* _TASKS AND EXERCISES_
- a) Using the comment thread about rare earth companies, decide whether each statement agrees with it: (i) Steve writes that no manganese is currently produced in the US; (ii) Joe says Molycorp already has a stock symbol; (iii) Harbir Grover calls the article excellent. Answer yes or no for each and quote the words of the thread that decide it.
- b) Write the next part of the comment thread about rare earth companies, starting after its final comment.

* _PASSAGE SHOWN_
Comment by john warner on 2010-04-29
Hi Jeff
Just wondering why GDLNF did not make the list in your e-mail (?)
Read your book recently. Excellent stuff from three great minds!!!

John
Comment by Harbir Grover on 2010-04-29
Excellent article for insight into the future resources.
Comment by Dave on 2010-04-29
Nick,
Very surprised that you did not mention Lynas Corporation in your article. Is'nt Lynas the closest to production of any of the REE companies also with the highest grade elements?
Comment by chux03 on 2010-04-29
Nothing like a little Canadian....bias here, huh? To not at least mention the largest (past) producing LREE mine in the US/world, Molycorp's (who's also having an IPO here soon) Mountain Pass mine, leaves me a little hesitant for further reading here....
To distinguish yourselves as REE authorities, you're going to have to broaden your REE horizons. There's more to REE's than what goes on in Canada.
Comment by Steve on 2010-04-29
It would seem that in order to protect ourselves against shortages in key metals the US government will consider stockpiling those that are critical and most vulnerable. One that should be mentioned is Manganese, a necessary addition to steelmaking. No manganese is currently produced in the US and over 90% is imported from China.
Comment by Joe on 2010-04-29
Um, he does mention Molycorp. The company isn't public yet, so there's no symbol right now.
Comment by Joe on 2010-04-29
Um, he does mention Molycorp. The company isn't public yet, so there's no symbol right now.

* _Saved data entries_
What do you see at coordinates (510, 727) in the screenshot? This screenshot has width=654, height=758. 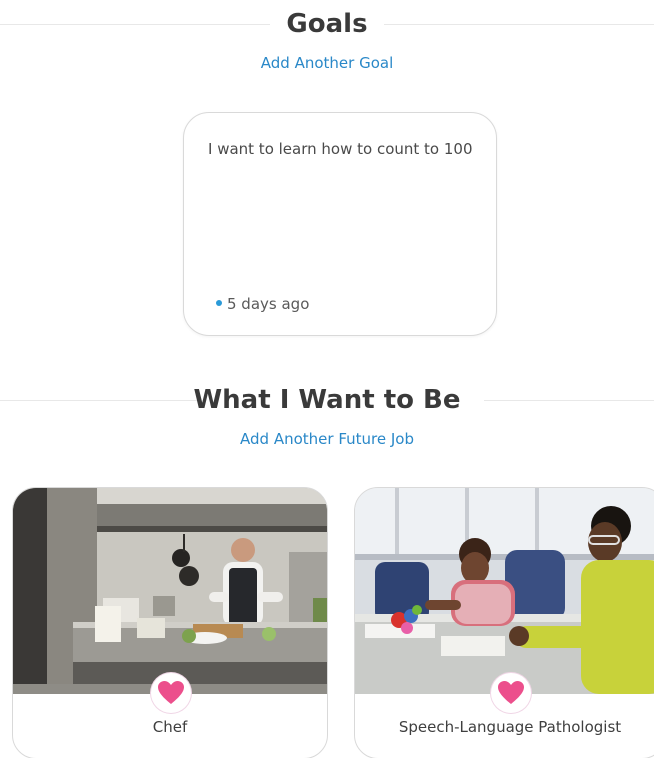 I see `job-title-speech-language-pathologist: Speech-Language Pathologist` at bounding box center [510, 727].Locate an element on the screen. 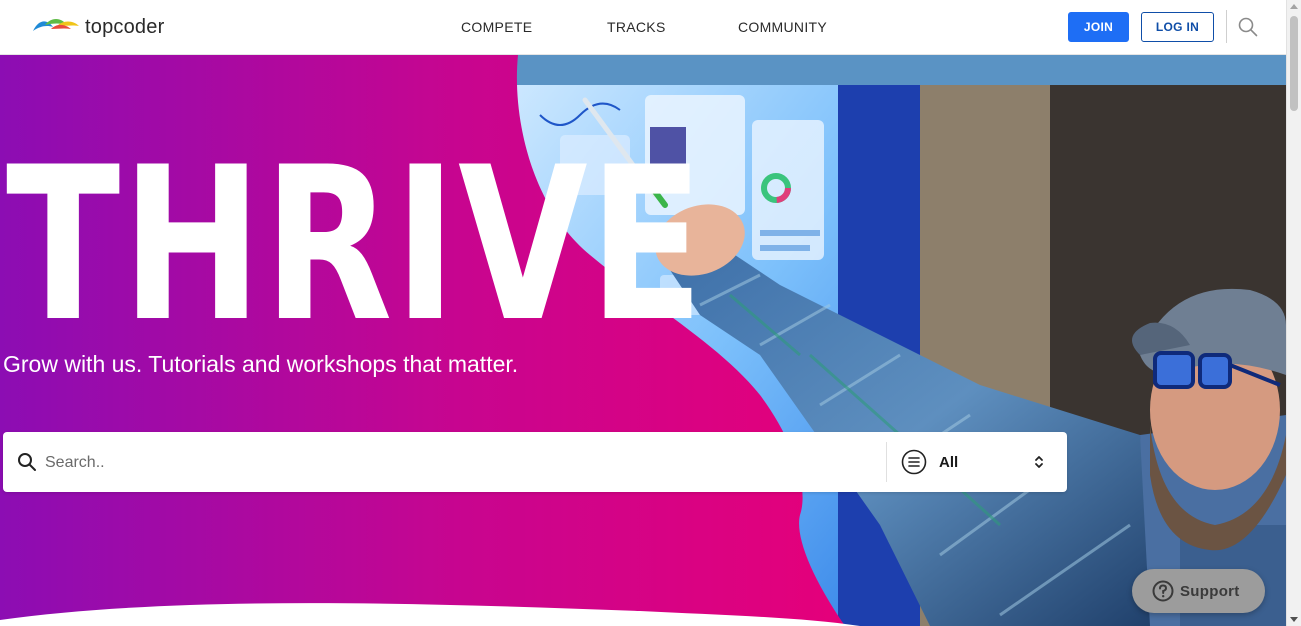 The width and height of the screenshot is (1301, 626). scroll-down-arrow-icon is located at coordinates (1294, 620).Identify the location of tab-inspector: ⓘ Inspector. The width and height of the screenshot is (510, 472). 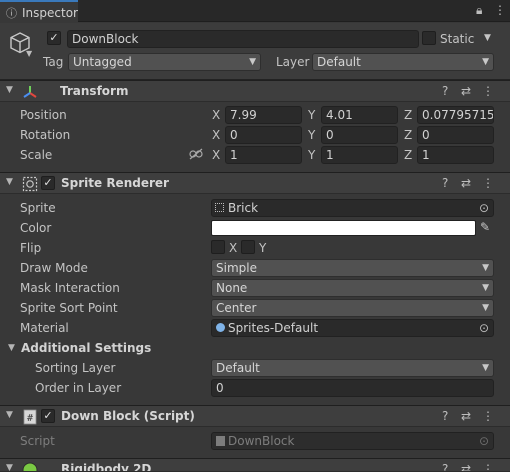
(39, 11).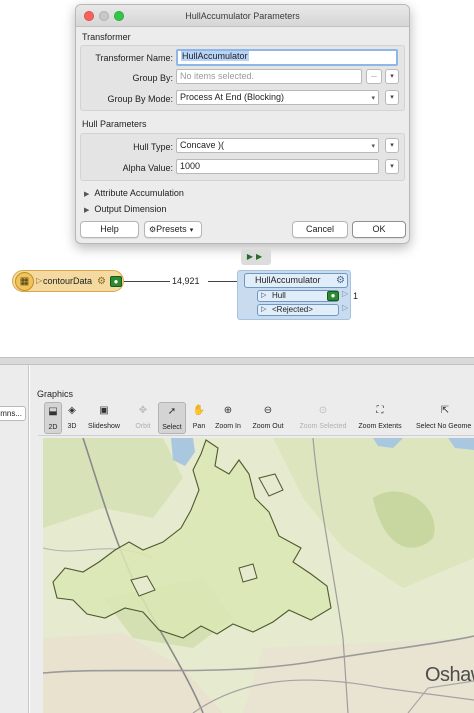  I want to click on tool-zoom-selected-button: ⊙ Zoom Selected, so click(323, 418).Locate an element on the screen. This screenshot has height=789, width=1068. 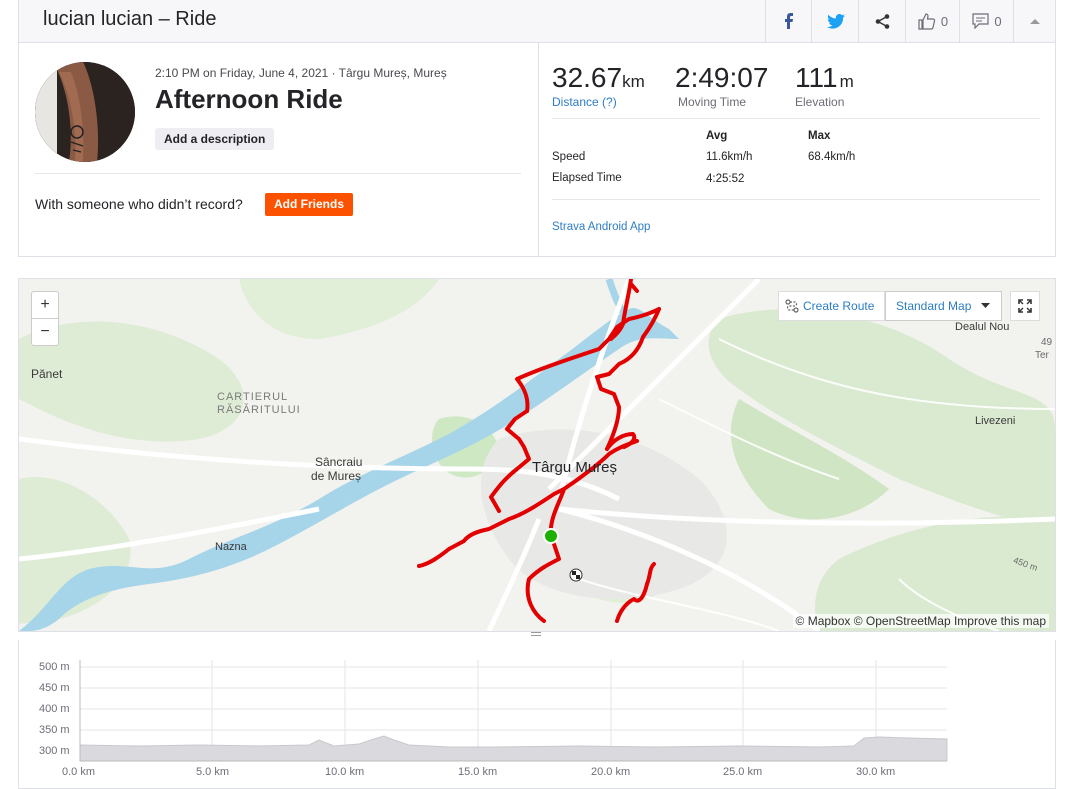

* _SOLVED PROBLEMS_
- a)
(i) Yes: "No manganese is currently produced in the US"
(ii) No: "The company isn't public yet, so there's no symbol right now."
(iii) Yes: "Excellent article for insight into the future resources."

- b)
Comment by Aat T. Oskam on 2010-05-20
I fully agree with Dave: Lynas starts mining by the end of 2010. The refineryplant in Malaysia will start producing Q3 2011. So you know where to put your money now, don't you?
Comment by Olaf Olafsson on 2010-09-13
Like Nick before me I am very surprised that you do not mention Lynas, the miner closest to production, my best investment allready but just beginning !
Comment by whoever on 2010-11-17
Your list of rare earth stocks is far from complete and one must wonder why the ones listed are all traded on the tsx and why the number one ree stock in the western hemisphere (molycorp) is not included in your list. Something here doesn't smell wright.
Comment by Joe on 2010-11-18
To the guy calling himself "whoever." What are you talking about? Something doesn't smell right? Most of these REE stocks trade on the TSX. How does that not "smell right?" And if you keep reading, you'll see that Molycorp is included in the article, which by the way, was written before Molycorp even went public. I think your comment is suspicious, not this article.